Self-medication for minor ailments and illnesses is common. Often the remedies people turn to are simple over-the-counter pharmacy medications or products available in other outlets that may or may not have proven physiological activity. There is a notion that self-medication may cause more harm than good, if a person with significant symptoms of disease opts for a shop-bought remedy rather than seeking professional medical advice. Ultimately, it might lead to a problem essentially being untreated and in the worst-case scenario could lead to a degradation of a person’s health or even death.
Research in the International Journal of Business Intelligence and Data Mining has used online social network data mining to investigate the phenomenon of dangerous self-medication.
Reza Samizadeh, Mahsa Jadidi, and Sahar Vatankhah of Alzahra University, Morteza Khavanin Zadeh of the School of Medicine at Iran University of Medical Sciences Alzahra University, Tehran, Iran, and Mohammad Rezapour of the Iranian Ministry of Science, Research and Technology, have looked at social media updates on metabolic disease, obesity, and diabetes. Their data classification using text-mining algorithms and naive Bayes analysis was more accurate than a support vector machine approach, they explain.
The results show that lots of people are using prescription anti-obesity drugs and recommending them to each other. Many of these drugs have only a modest impact on obesity but worryingly can have serious side-effects or contraindications with other medicines. Samizadeh and colleagues point out that these products should not be used without medical supervision and yet their analysis of social media updates suggests that people are buying and using the drug outside the safety net of a doctor’s advice.
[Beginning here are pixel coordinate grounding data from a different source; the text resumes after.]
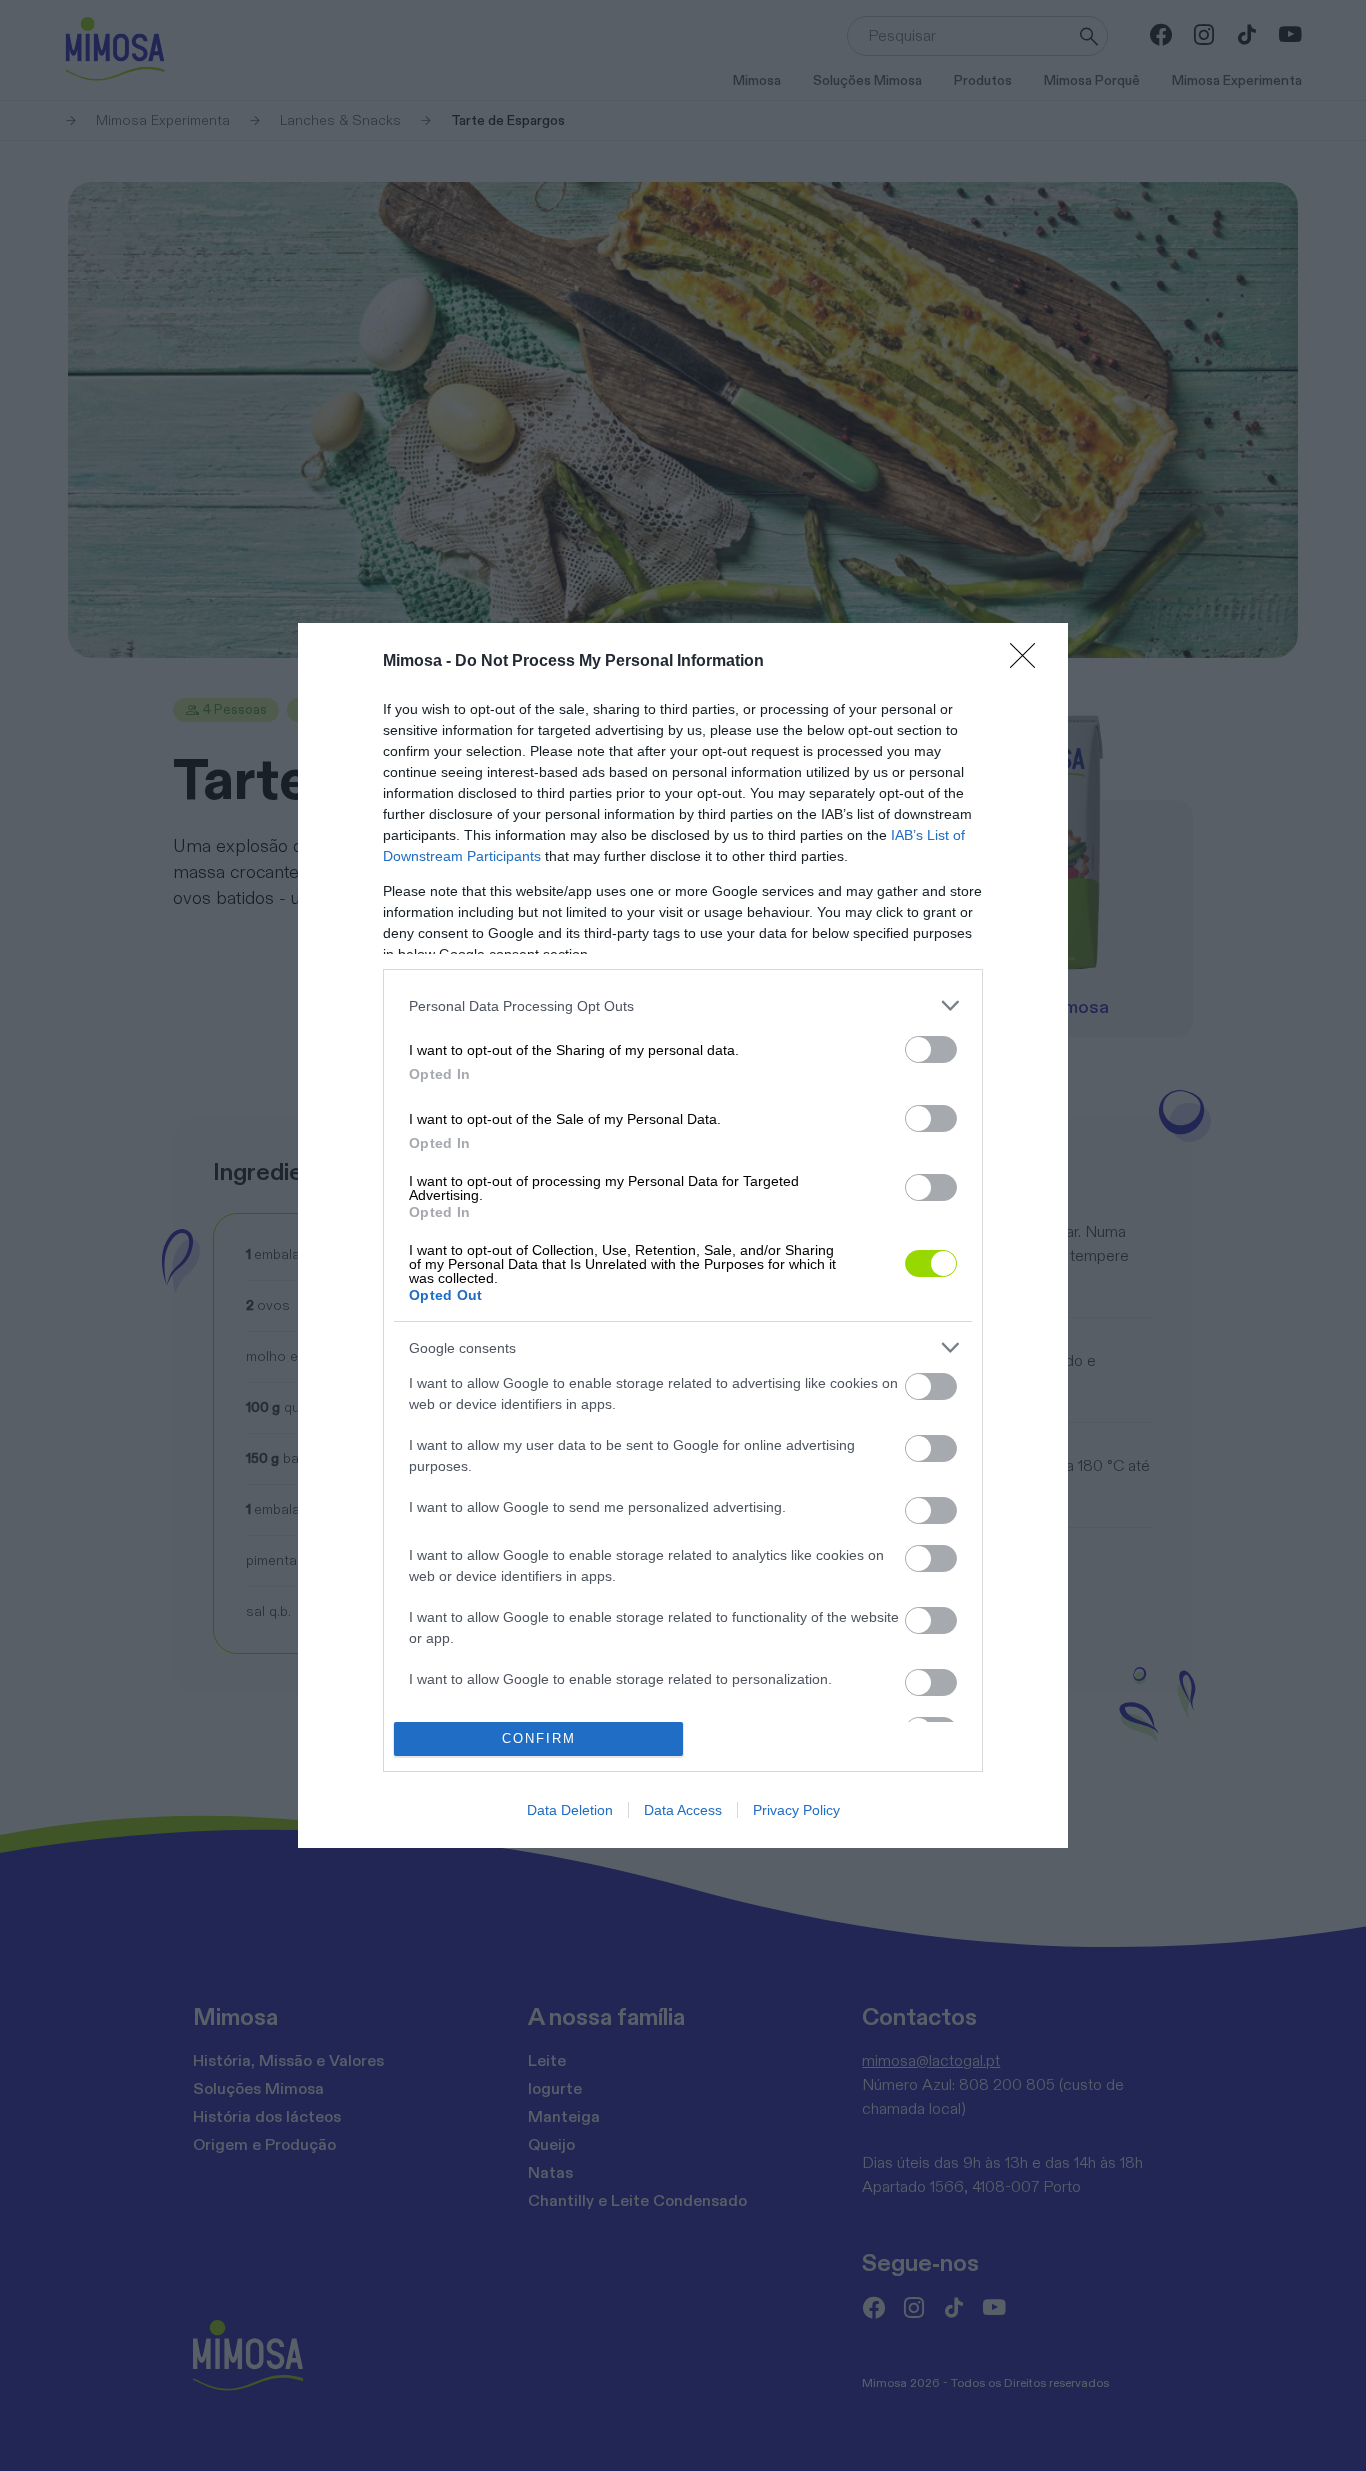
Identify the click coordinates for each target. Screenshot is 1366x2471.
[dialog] (683, 1235)
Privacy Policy (796, 1810)
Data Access (683, 1810)
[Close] (1029, 662)
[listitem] (683, 1005)
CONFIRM (539, 1738)
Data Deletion (570, 1810)
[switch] (931, 1049)
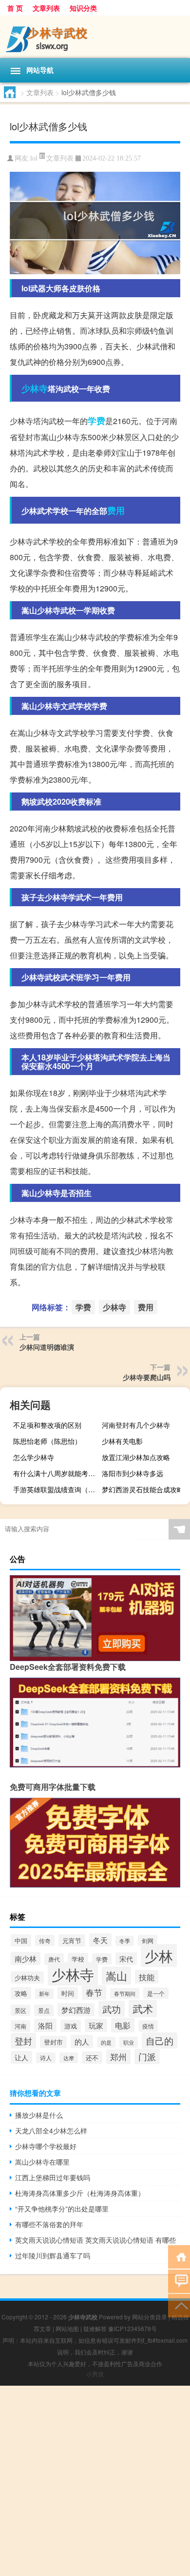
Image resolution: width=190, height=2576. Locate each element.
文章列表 (46, 8)
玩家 (96, 2025)
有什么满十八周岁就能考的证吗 (56, 1473)
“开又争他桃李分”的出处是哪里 (62, 2208)
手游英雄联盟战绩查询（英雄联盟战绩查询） (56, 1489)
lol (34, 158)
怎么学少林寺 (33, 1457)
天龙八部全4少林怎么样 (51, 2130)
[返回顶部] (179, 2305)
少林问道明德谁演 (46, 1347)
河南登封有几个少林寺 (136, 1425)
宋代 (126, 1959)
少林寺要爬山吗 (147, 1377)
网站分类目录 (149, 2316)
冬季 (124, 1941)
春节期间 (124, 1993)
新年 (44, 1993)
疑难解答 (95, 2328)
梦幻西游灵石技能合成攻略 (143, 1489)
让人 (21, 2057)
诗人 (46, 2058)
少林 (159, 1956)
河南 (20, 2026)
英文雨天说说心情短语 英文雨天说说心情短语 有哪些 (95, 2240)
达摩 (68, 2058)
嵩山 (116, 1975)
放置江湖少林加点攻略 (136, 1457)
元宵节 (71, 1940)
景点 (44, 2010)
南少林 (26, 1958)
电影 (123, 2025)
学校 (78, 1959)
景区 (20, 2010)
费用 (116, 510)
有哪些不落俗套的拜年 (49, 2224)
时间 (67, 1993)
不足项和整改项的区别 (47, 1425)
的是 (106, 2042)
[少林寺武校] (95, 37)
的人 (82, 2041)
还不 (92, 2057)
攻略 (21, 1993)
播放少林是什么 (39, 2115)
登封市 (53, 2042)
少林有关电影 (122, 1441)
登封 (23, 2040)
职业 (128, 2042)
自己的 (159, 2040)
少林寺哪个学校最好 (45, 2146)
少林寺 (34, 388)
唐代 (54, 1959)
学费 (96, 420)
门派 (147, 2056)
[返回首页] (179, 2256)
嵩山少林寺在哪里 (42, 2162)
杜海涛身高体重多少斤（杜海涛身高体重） (80, 2193)
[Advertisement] (95, 2481)
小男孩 (95, 2374)
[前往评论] (179, 2281)
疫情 (148, 2026)
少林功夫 (27, 1977)
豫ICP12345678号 (132, 2328)
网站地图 (67, 2328)
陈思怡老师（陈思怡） (47, 1441)
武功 (111, 2008)
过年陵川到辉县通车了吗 (52, 2255)
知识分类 (83, 8)
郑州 (118, 2057)
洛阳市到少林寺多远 (132, 1473)
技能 (146, 1976)
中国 (21, 1940)
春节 (94, 1992)
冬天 (100, 1940)
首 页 (15, 8)
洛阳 (45, 2025)
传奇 (45, 1940)
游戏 (70, 2025)
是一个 (156, 1993)
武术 (143, 2008)
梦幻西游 (76, 2010)
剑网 (147, 1940)
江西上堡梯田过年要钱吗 (52, 2177)
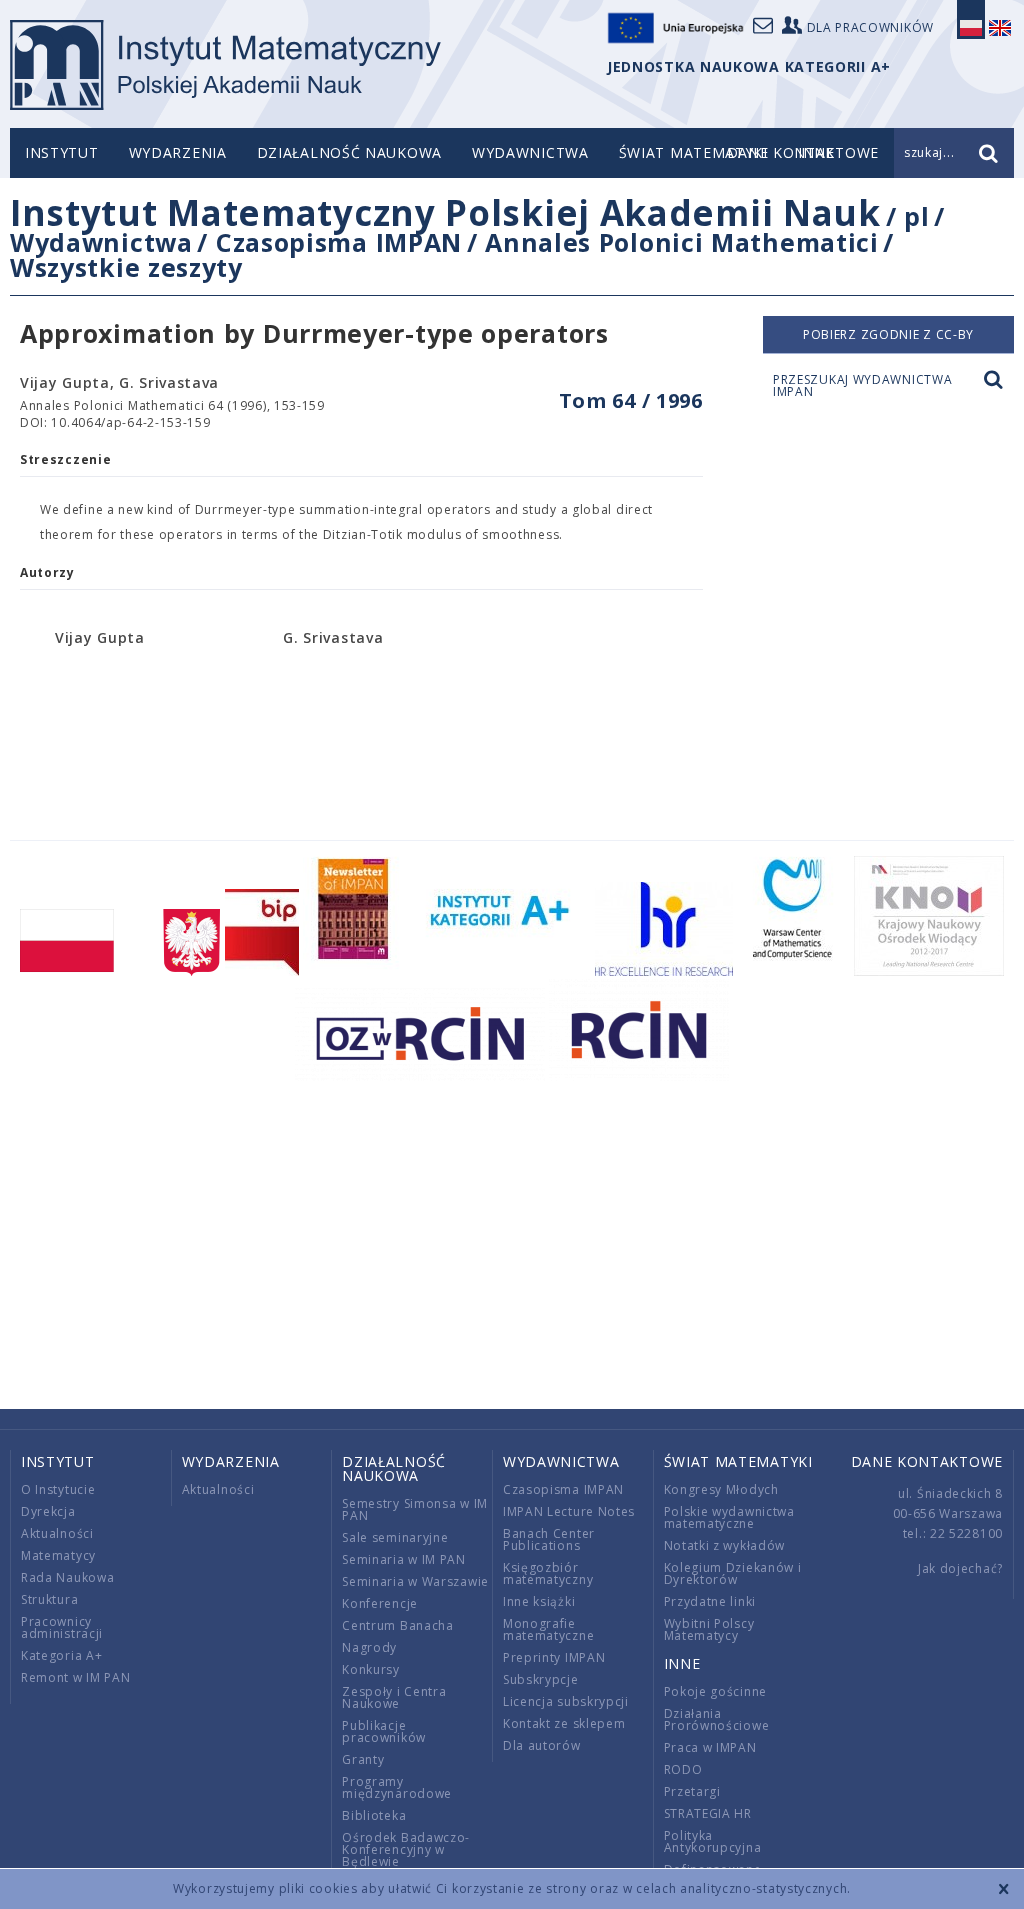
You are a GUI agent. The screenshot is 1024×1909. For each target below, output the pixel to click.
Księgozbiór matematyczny (548, 1573)
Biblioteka (374, 1815)
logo (225, 65)
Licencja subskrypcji (566, 1701)
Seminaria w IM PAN (404, 1559)
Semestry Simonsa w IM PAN (415, 1509)
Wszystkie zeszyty (126, 267)
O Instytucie (58, 1489)
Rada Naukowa (67, 1577)
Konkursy (371, 1669)
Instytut (62, 152)
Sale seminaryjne (395, 1537)
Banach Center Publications (549, 1539)
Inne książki (539, 1601)
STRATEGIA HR (708, 1813)
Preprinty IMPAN (554, 1657)
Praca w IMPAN (710, 1747)
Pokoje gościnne (716, 1691)
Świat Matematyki (693, 152)
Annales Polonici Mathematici (682, 242)
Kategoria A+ (61, 1655)
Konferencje (380, 1603)
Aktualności (57, 1533)
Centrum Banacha (398, 1625)
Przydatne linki (710, 1601)
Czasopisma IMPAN (339, 242)
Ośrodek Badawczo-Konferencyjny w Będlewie (406, 1849)
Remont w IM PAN (76, 1677)
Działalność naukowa (349, 152)
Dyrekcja (48, 1511)
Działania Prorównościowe (717, 1719)
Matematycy (58, 1555)
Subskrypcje (541, 1679)
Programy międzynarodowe (397, 1787)
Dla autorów (542, 1745)
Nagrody (369, 1647)
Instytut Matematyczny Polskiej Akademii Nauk (445, 212)
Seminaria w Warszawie (415, 1581)
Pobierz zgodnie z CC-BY (888, 334)
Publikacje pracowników (384, 1731)
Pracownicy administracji (62, 1627)
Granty (363, 1759)
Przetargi (692, 1791)
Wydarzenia (178, 152)
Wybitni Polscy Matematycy (709, 1629)
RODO (683, 1769)
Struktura (49, 1599)
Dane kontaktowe (927, 1461)
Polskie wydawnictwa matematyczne (729, 1517)
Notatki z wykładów (725, 1545)
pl (916, 216)
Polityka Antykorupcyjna (713, 1841)
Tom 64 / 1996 (631, 400)
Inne (682, 1663)
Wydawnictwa (530, 152)
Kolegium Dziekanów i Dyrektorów (733, 1573)
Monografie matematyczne (548, 1629)
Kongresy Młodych (721, 1489)
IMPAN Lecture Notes (569, 1511)
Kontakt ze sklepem (564, 1723)
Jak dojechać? (960, 1568)
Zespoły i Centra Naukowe (394, 1697)
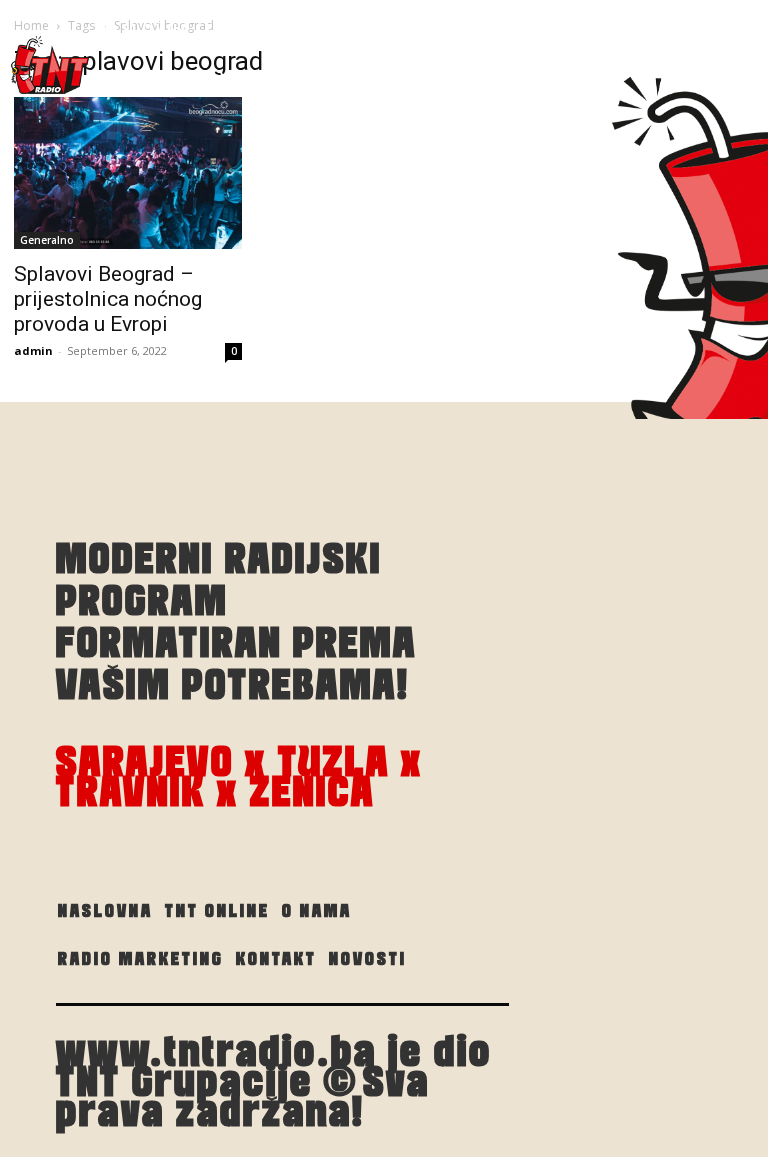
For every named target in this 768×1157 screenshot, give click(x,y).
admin (33, 350)
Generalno (47, 240)
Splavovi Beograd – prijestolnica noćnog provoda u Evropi (108, 299)
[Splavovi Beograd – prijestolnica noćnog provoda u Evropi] (128, 173)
The team suggests that there is an urgent need to raise public awareness of the risks of taking medical advice from non-experts on social media where all kinds of distortions of the science can so easily be passed off as expertise. Where this might be said in the realm of diabetes, metabolic disease, and obesity, so too it is likely to be occurring in discussions of self-medication for heart disease, kidney disease, and cancer. Indeed, when a world leader can offer truly dangerous advice regarding treatments for a pandemic disease and have people believe them, it is no stretch of the imagination to suggest that there are thousands if not millions of people taking drugs for a wide range of potentially lethal illnesses without ever having sought professional medical advice.
Samizadeh, R., Zadeh, M.K., Jadidi, M., Rezapour, M. and Vatankhah, S. (2023) ‘Discovery of dangerous self-medication methods with patients, by using social network mining’, Int. J. Business Intelligence and Data Mining, Vol. 23, No. 3, pp.277–287.